What does Flip really do?

BlitzMax Forums/BlitzMax Programming/What does Flip really do?

Fry Crayola(Posted 2006) [#1]
I was playing about with some code, having a look to see where the framerate was taking its biggest hits.

I was a bit surprised to find that the "hit" came at Flip (even when set to Flip 0), rather than any of the drawing operations. In fact, everything else was virtually instant until flip came along.

Intriguingly, the more I "draw" earlier in the loop, the longer Flip takes. This is the bit I'm interested in. I'd have thought the act of drawing to the backbuffer would be the time consuming task, with the Flip taking the same length of time regardless of how many objects you've drawn.

It seems not.

I'd love to know what Flip's doing, to see if I can understand what's going on a little better.


H&K(Posted 2006) [#2]
OK, Flip can do one of two things, swap the backbuffer for the frount buffer imediatly Flip 0, or wait for a screen refresh (often 16Milli) Flip 1.
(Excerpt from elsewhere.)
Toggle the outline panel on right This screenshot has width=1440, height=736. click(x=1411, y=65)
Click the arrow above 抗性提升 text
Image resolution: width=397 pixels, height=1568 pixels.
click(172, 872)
So do flip -1 and see what happens

Flip swap the front and back buffers of the current graphics objects.

If sync is 0, then the flip occurs as soon as possible. If sync is 1, then the flip occurs on the next vertical blank.

If sync is -1 and the current graphics object was created with the Graphics command, then flips will occur at the graphics object's refresh rate regardless of whether or not the graphics hardware supports such a refresh rate.

If sync is -1 and the current graphics object was NOT created with the Graphics command, then the flip will occur on the next vertical blank.


If Flip 1,0 and -1 are still giving a big hit, then post some code, cos maybe its a graphics card issue

Or And Im not sure about this, so we'll wait for the big boys, but if you have done lots of Drawpoly and stuff maybe Opengl and Directx doesnt do any of the drawing untill flip. That is that maybe we are just telling the card what we want, and then flip is waiting for the card to do it. I agree it would be nice for a better breakdown, but normaly flip 0 makes things lots and lots faster for me


Dreamora(Posted 2006) [#3]
Fry: Flip always takes the same amount of time. But your drawing commands force uploads of textures to the graphic card, depending on how much you draw, the longer that takes.
And as you've notices, this is done on flip which itself holds the rendering command. (Blitz3D has seperated commands for that, flip and RenderWorld)


Fry Crayola(Posted 2006) [#4]
Here's some code that perfectly illustrates it.

SuperStrict

Graphics 800,600, 0, 0
SetBlend alphablend

While Not KeyHit(KEY_J)
		
	Cls
	
	'Draw
	Local start:Int = MilliSecs()
	For Local count:Int = 1 To 1
		DrawRect 10, 10, 600, 480
	Next
	Local endtime:Int = MilliSecs()
	Print "Draw Time: "+(endtime - start)
	
	'FLIP	
	Local flipstart:Int = MilliSecs()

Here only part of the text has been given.